Эдик почувствовал, как загудело в голове, загорелось в груди, как что-то стало подкатывать к горлу, хотелось сорваться с места и бежать, но сдержался, осторожно сложив все, как было, и вышел из хаты, держа под мышкой полевую сумку. На рассвете, стараясь быть незамеченным, он пошел огородами в степь, а потом лощинами и оврагами направился в сторону райцентра Заплавного. Он надеялся по дороге обдумать все как следует и решить, что делать дальше. Одно время мелькнула мысль: взять бы да и отдать все это в милицию или в органы госбезопасности, но в подсознании возникало сопротивление этому шагу.

В Заплавном заведующим фотоателье работал его хороший приятель. Часто вместе выпивали, к девчатам ходили. Когда Эдик вошел в ателье, приятель был на месте.

— Пусти в лабораторию часа на три, — попросил Придатько.

— Что-то срочное по работе или девки?

— Всякое, — уклончиво ответил Эдик. — Но кое-что есть очень срочное для журнала.

— Бутылка будет?

— Вот тебе четвертак, иди в ресторан и пируй. Но сделай так, чтобы мне никто не помешал.

— Ладно, Эдик. Для тебя — все в твоем распоряжении. Люба! — крикнул заведующий ателье лаборантке. — Ты свободна.

Эдик остался один. Он изнутри закрылся и вывесил табличку с надписью: «Не входить!»
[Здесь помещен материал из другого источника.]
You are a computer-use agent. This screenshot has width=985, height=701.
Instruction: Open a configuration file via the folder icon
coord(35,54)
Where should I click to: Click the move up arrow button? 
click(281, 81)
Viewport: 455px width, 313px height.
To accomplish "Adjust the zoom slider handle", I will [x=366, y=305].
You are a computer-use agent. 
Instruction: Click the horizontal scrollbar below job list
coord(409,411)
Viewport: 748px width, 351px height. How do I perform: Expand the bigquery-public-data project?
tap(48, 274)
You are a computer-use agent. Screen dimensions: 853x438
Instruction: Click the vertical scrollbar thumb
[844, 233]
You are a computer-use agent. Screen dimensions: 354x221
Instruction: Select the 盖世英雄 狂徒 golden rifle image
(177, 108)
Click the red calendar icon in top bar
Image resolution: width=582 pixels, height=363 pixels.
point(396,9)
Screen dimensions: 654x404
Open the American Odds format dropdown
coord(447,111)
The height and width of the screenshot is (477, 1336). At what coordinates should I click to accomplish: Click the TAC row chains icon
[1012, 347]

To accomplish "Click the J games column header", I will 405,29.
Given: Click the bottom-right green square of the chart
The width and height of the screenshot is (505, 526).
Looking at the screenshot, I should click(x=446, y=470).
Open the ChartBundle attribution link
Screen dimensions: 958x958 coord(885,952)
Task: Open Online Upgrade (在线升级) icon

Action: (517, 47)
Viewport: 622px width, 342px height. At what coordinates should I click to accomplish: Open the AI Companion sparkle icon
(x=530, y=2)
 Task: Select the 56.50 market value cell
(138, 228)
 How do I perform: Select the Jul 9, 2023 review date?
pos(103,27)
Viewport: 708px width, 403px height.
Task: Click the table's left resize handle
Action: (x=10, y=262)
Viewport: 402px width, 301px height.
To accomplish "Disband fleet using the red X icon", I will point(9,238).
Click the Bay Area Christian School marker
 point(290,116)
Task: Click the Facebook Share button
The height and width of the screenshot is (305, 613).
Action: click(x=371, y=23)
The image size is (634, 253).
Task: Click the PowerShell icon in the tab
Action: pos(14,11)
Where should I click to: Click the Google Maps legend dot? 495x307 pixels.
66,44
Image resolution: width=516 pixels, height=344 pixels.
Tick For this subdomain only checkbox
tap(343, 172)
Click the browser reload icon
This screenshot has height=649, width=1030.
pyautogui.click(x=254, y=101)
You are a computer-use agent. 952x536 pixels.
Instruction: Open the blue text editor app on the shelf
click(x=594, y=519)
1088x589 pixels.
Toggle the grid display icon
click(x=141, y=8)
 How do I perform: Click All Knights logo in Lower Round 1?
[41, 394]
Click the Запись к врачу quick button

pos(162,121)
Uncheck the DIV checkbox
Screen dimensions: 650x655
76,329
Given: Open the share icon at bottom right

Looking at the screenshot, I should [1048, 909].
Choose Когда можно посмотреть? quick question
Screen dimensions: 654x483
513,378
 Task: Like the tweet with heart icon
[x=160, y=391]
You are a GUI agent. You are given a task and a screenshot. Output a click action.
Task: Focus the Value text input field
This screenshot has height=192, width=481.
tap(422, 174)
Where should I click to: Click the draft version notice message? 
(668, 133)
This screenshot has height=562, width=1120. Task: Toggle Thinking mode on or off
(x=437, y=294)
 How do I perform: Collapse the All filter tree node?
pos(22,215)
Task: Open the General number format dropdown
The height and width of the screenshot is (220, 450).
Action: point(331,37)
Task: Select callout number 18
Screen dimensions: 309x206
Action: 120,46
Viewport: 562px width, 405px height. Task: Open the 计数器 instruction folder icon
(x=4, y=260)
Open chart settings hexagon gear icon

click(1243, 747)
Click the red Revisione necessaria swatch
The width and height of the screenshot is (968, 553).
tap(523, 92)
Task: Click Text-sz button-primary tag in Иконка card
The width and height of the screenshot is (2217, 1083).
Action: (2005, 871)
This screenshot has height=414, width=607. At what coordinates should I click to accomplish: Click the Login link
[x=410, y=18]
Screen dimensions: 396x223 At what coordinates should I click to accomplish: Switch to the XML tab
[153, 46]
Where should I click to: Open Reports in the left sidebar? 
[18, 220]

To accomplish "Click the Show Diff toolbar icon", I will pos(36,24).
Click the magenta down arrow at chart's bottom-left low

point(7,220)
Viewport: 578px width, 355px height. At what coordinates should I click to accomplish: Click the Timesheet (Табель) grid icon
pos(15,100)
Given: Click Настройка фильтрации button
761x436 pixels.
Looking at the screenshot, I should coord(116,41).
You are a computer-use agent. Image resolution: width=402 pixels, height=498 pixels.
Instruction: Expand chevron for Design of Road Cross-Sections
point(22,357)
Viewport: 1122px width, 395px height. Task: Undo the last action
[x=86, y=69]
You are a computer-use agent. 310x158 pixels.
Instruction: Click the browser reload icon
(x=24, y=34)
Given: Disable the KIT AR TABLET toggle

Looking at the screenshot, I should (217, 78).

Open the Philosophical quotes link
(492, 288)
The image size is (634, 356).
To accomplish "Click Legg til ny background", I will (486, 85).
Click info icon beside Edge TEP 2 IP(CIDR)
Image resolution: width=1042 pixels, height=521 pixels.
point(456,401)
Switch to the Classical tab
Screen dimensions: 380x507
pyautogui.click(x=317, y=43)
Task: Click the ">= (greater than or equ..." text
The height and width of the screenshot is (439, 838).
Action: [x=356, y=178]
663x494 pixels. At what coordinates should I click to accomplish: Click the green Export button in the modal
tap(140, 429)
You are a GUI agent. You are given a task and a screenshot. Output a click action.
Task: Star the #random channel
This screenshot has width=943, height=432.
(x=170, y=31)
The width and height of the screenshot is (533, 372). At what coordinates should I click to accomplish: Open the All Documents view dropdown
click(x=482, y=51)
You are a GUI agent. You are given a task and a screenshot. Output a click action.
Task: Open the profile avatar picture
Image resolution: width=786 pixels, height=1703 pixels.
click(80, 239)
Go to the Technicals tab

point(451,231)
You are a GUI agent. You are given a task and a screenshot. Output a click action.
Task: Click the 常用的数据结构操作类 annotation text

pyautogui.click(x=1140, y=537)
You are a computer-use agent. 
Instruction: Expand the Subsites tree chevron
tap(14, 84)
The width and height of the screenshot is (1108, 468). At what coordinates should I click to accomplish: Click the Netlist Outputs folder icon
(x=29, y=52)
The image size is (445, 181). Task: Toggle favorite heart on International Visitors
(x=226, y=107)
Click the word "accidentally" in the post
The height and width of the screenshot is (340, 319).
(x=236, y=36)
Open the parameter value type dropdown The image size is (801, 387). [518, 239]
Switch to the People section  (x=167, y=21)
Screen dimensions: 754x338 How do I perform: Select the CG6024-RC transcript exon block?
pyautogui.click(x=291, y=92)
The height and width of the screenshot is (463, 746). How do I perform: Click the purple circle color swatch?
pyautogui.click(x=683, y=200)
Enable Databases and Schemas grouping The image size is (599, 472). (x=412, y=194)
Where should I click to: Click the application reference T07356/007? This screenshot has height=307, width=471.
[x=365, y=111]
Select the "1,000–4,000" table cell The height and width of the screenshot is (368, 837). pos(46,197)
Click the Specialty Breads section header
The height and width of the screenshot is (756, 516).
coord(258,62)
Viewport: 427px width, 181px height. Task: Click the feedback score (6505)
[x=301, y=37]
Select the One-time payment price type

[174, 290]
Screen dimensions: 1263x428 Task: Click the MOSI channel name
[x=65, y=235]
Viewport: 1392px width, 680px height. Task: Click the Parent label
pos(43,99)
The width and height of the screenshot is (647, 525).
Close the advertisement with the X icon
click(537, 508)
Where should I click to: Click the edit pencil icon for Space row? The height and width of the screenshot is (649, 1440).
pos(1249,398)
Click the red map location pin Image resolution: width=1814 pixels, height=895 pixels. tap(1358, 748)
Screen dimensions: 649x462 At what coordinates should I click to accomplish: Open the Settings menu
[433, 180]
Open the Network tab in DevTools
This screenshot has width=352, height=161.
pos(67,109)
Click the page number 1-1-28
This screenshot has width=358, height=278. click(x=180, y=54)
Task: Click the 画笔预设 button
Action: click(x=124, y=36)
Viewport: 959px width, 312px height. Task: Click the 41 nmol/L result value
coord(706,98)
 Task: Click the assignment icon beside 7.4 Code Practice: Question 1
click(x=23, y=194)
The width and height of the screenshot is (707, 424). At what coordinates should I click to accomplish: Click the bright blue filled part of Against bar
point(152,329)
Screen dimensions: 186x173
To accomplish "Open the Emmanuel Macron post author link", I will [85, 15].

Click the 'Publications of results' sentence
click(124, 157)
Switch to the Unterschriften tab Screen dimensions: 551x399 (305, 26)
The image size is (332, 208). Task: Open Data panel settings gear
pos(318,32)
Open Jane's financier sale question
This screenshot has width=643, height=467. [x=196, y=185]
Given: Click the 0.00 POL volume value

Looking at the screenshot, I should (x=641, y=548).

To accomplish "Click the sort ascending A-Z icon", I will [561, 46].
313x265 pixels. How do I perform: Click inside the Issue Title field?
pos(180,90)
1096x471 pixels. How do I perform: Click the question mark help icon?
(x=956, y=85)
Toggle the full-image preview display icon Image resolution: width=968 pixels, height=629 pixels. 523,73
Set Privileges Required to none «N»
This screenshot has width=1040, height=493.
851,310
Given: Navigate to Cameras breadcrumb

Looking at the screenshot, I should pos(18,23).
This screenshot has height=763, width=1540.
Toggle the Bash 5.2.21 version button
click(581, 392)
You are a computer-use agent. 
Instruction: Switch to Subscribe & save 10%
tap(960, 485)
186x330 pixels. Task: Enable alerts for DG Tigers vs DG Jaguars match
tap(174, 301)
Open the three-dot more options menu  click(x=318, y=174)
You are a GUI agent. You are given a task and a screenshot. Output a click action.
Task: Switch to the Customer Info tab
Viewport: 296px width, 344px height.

Начал более тщательно и внимательно разбирать все содержимое страшной полевой сумки. Профессиональный глаз отмечал, что многое снималось наспех, без подготовки камеры, дрожащими руками. Да и как удержать дрожь при виде того, что творилось! На полувыцветших, на полуистлевших фотографиях запечатлены сцены расстрелов, на которых сами палачи стояли, осклабившись и держа впритык к головам обреченных пистолеты… А вот клещами вырывают у человека язык… Здесь охваченная огнем хата, из окна пытается выскочить полунагая женщина с ребенком на руках, но в нее нацелен автомат человека в немецкой форме…

Эдика била дрожь. Он все время старался быть спокойным, но, увидев на очередном отпечатке озверевший взгляд отца или его садистскую самодовольную усмешку и стоящую перед ним на коленях полуобнаженную избитую девчонку, наверное комсомолку-подпольщицу, а может, и вовсе просто попавшую под руку, подозрительную, видя омертвевшее от страха почти детское личико, Эдик вскочил со стула, задыхаясь от бессилия что-либо изменить. Это было! Это факт! Это запечатлено! И это его отец!..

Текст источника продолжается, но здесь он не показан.